Input for this task:
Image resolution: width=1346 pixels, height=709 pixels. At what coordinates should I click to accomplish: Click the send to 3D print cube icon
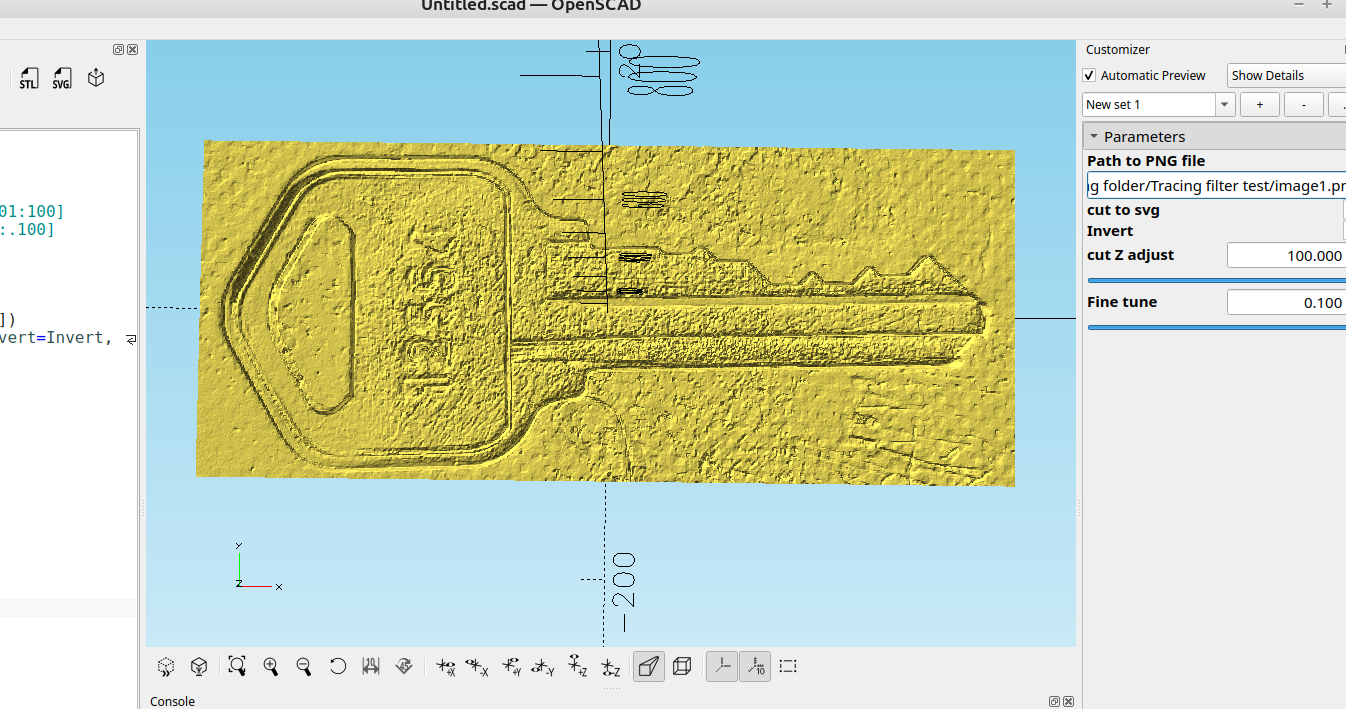(96, 78)
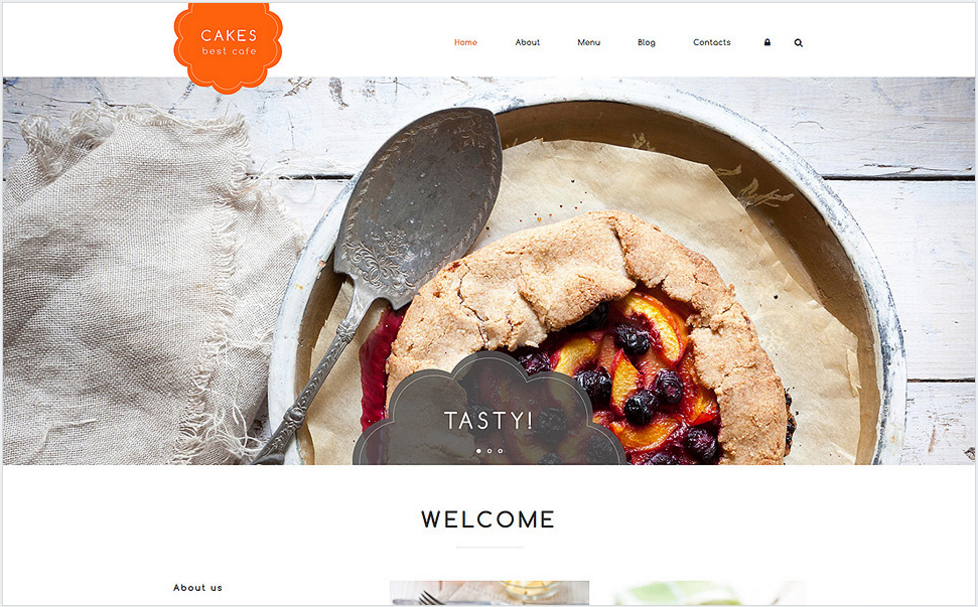Viewport: 978px width, 607px height.
Task: Open the Menu page link
Action: 588,42
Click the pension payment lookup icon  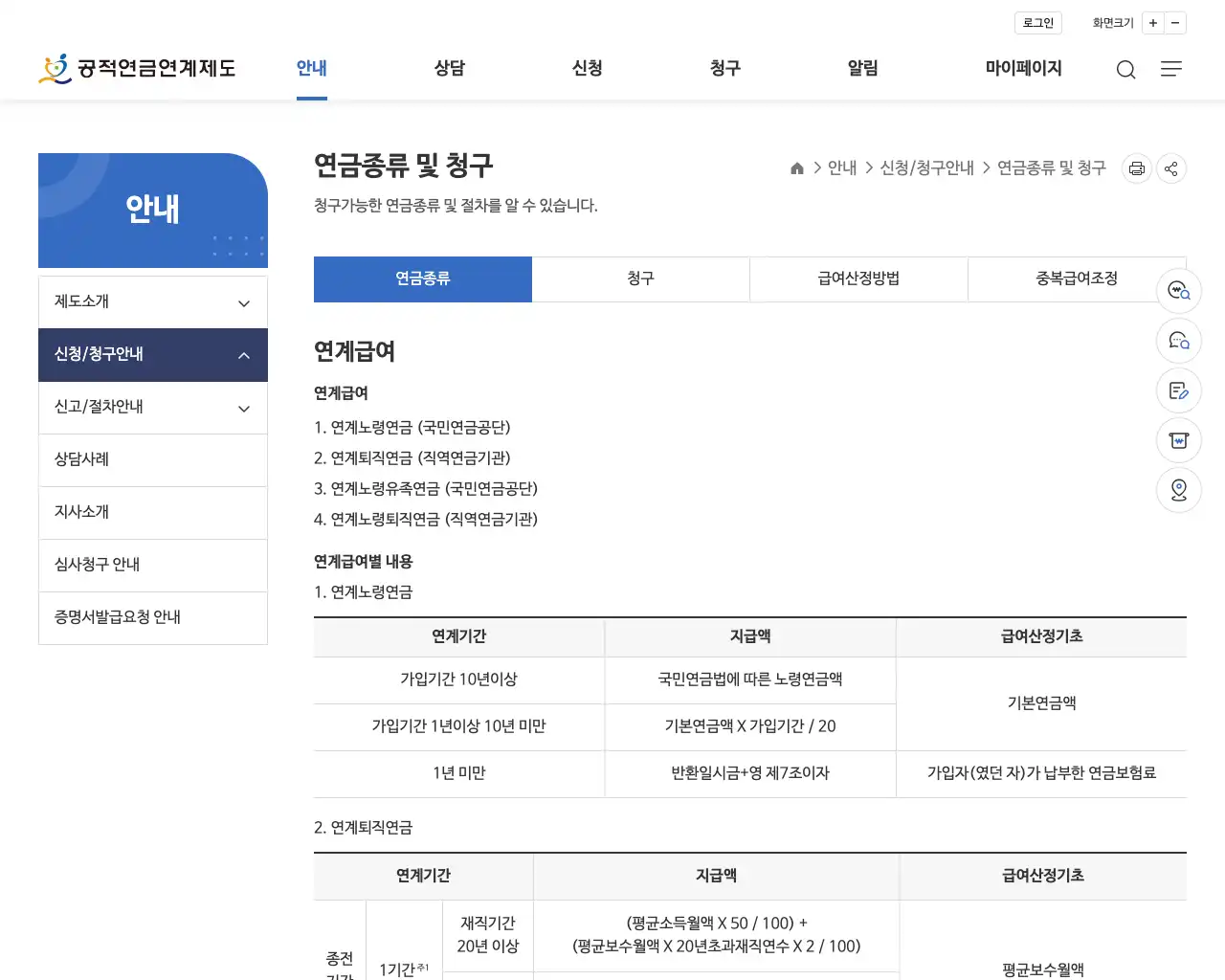[1179, 440]
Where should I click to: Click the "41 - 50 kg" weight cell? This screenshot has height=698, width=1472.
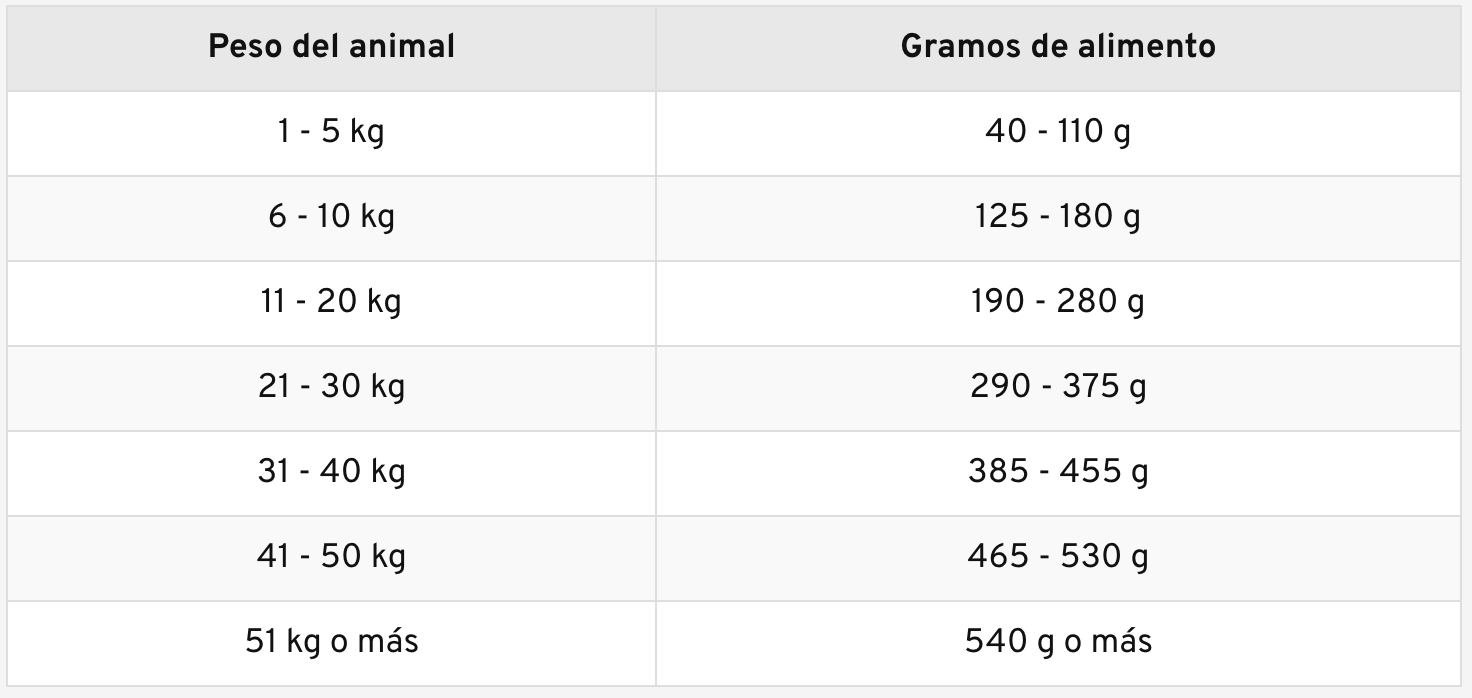pyautogui.click(x=331, y=556)
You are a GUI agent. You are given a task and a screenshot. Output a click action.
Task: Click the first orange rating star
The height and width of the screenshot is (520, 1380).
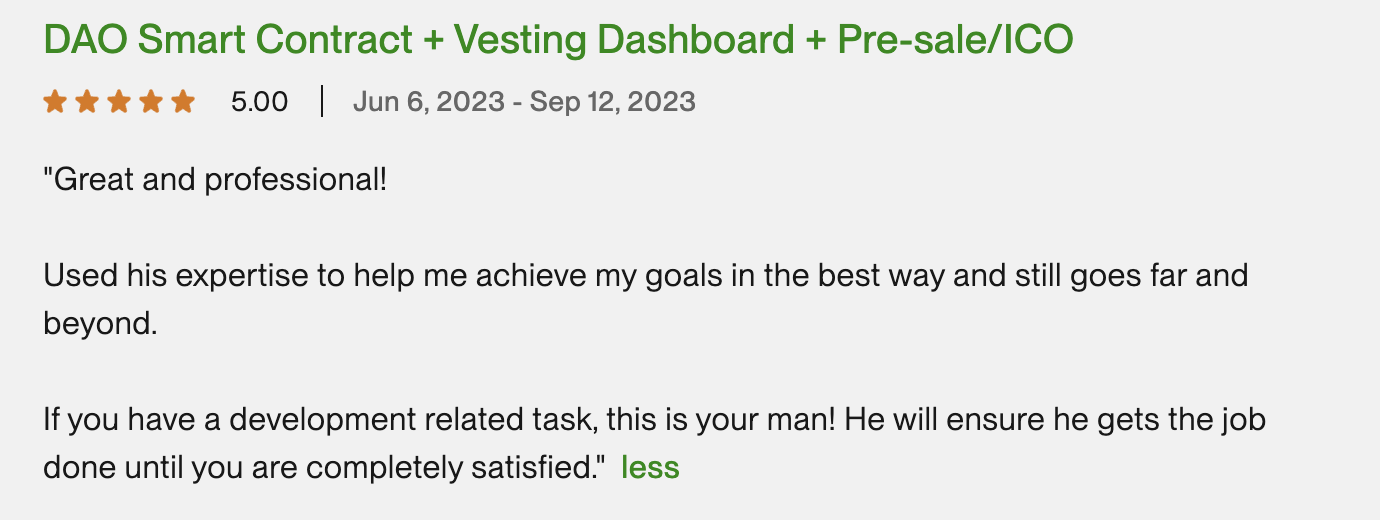coord(55,101)
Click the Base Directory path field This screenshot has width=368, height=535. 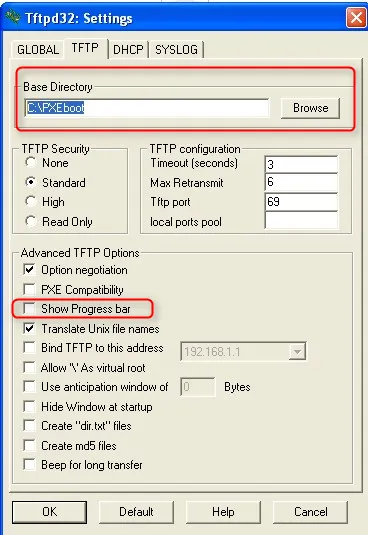click(147, 108)
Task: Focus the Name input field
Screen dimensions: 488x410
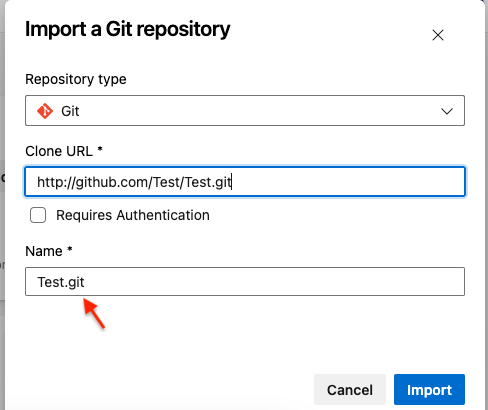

What to produce:
Give again exactly the lines from the one that contains "Task: Focus the Name input field" through the end of the material, both ends included, omitting the pictures.

Exercise solution:
Task: Focus the Name input field
Screen dimensions: 488x410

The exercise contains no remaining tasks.